**PASSAGE**:
·····

There’s, probably, only one position in sports that can match the you-had-one-job scrutiny of a placekicker attempting a critical field goal late in a football game. As in: If you make the kick, it was expected; if you miss it, well, you didn’t do the one thing you were brought on to do. 

The comparison here is a closer in baseball. The expectation is whoever is called upon with a one-to-three-run lead in the ninth inning will convert the save and win his team the game. 

But when a closer blows a save and is in the spotlight during baseball’s regular season, there’s always a game the next day or, at worst, in two days. The immediacy and pace of a Major League Baseball team’s schedule lends itself to closers having to “flush” a bad outing and move on to the next one, since it might be tomorrow. 

For Bears kicker Cody Parkey, though, he’s had to wait a week until he gets his next “meaningful” chance at making a field goal after missing a game-winning 53-yard attempt last weekend against the Miami Dolphins. But moving on from a critical missed kick has never, and is not, a problem for the fifth-year veteran. 

“(It takes) five minutes,” Parkey said. “You kick the ball, and if it doesn’t go in you’re not going to sit there and cry on the field, you’re going to continue to move on with your life. I don’t think there’s really much to it other than knowing you’re going to have to kick another one sometime throughout the season, next game, in the next week, you never know. You stay ready so you’ll be ready for the next week.”

Not allowing those missed kicks to fester is an important trait for a placekicker to possess. What helps Parkey quickly work through his misses is focusing on having a good week of kicking in practice, and also an even-keel mindset that’s been instilled in him since a young age. 

“I think I’ve always been pretty mellow,” Parkey said. “At a young age, my coaches told me never let the highs get to high, never let the lows get too low. And I’ve kind of taken that to heart. If I miss a game winner, make a game winner, I’m going to have the same demeanor. I’m just going to be super chill and knowing it’s a game, it’s supposed to be fun, we’re supposed to go out there and try our best. I put in a lot of work and I try my best on the field.”

That’s something, too, that special teams coach Chris Tabor sees in Parkey. 

“He's always been like that,” Tabor said. “He hit a good ball, his line was just off. In his career going in he was 7-of-8 over 50 yards. I'll be honest with you, I thought he was going to make it. And next time we have that situation, I know he will make it.”

·····

**GIVEN RECORDS**:
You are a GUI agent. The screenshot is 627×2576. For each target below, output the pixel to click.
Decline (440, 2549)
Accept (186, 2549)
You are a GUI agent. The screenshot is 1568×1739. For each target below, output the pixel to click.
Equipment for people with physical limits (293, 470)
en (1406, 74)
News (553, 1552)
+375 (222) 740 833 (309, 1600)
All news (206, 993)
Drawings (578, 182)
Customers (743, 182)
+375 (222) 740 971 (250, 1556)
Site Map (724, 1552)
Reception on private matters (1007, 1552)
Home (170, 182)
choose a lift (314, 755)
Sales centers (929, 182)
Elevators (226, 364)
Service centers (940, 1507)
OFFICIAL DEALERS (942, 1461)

·····

**THE TASKS**:
1. In the Parkey article, what are all the times Parkey names for when he might have to kick another field goal?
2. According to the Parkey article, how long does Parkey say it takes him to move on from a missed kick?
3. Rewrite the paragraph of the Parkey article beginning "But when a closer blows a save" in a shorter form, keeping its main facts.

**TASK-BY-TASK OUTPUTS**:
1.
- Sometime throughout the season
- The next game
- In the next week

2. Five minutes.

3. In baseball's regular season, a closer who blows a save has another game the next day or, at worst, two days later. The fast pace of a Major League Baseball schedule makes closers "flush" a bad outing and move on to the next one.